At a glance
- Putin's invasion of Ukraine is weighing on the economy. Europe is hit much harder than the US.
- In the course of the year, the economy should recover from the shock and growth return.
- Potential commodity embargo (or Russian supply freeze) as a risk factor especially for German economy.
- After the war-related sell-off with high volatility, the recovery came recently. April seasonality is good for equities.
- Medium-term upside limited is amid inflation and downturn concerns. Regions with commodity exposure are ahead.
- We are positioning ourselves with only a small overweight in equities and remain tactically flexible.
- Yields on safe government bonds still on an upward trend.
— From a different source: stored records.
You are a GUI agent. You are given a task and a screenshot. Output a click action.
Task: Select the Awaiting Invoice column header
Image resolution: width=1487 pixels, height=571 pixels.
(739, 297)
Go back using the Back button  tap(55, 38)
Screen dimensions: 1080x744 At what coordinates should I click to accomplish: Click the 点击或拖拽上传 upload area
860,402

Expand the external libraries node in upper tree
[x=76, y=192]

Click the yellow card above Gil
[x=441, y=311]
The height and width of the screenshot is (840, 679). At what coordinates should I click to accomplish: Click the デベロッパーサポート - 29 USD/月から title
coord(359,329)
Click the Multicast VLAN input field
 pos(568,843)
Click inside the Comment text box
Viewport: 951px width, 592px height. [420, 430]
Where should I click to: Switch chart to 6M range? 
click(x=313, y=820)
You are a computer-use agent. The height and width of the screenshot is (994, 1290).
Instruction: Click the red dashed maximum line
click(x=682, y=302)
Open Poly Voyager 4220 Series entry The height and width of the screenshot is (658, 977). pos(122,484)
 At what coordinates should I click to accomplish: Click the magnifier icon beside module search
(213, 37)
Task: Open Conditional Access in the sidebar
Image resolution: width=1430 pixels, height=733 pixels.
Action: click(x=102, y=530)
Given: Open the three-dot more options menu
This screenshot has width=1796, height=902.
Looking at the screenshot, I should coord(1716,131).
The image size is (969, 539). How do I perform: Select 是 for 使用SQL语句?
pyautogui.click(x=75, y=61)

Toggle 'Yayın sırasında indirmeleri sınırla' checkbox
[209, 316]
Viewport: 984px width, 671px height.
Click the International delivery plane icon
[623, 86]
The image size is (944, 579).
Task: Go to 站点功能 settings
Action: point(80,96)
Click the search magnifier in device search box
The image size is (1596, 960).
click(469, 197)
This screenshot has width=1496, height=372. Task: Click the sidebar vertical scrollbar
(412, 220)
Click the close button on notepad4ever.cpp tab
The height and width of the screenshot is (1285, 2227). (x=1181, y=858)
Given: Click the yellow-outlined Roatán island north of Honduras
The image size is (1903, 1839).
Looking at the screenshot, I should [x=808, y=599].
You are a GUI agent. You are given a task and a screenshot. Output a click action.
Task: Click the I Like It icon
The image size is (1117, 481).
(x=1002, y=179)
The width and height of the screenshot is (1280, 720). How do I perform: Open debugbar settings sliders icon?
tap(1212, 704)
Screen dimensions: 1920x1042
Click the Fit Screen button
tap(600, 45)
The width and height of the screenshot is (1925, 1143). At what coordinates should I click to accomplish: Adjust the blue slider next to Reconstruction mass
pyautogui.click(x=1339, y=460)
Yet yield levels becoming increasingly attractive in the long term.
- No further escalation in Putin's war makes for tighter risk premiums. We remain cautious on credit for the time being.
- We are underweight bonds and prefer emerging market bonds. Duration: short.
- Gold defies more restrictive central bank policy. Growth slowdown and inflation support.
- Supply shortage pushes the oil price up. Prices are likely to fall in the short term only if demand collapses.
- War and decarbonisation support industrial metals. The wave of infection in China is only a temporary demand dampener.
- The first war shock is behind us on the forex market. The currencies of the safe investment countries do not gain further.
- Difficult conditions for the euro. Regional proximity to the Ukraine-Russia war is also a relative burden factor in the longer term.
- The yen is under pressure. Rising interest rate differential burdens. Could highly indebted Japan cope with higher interest rates?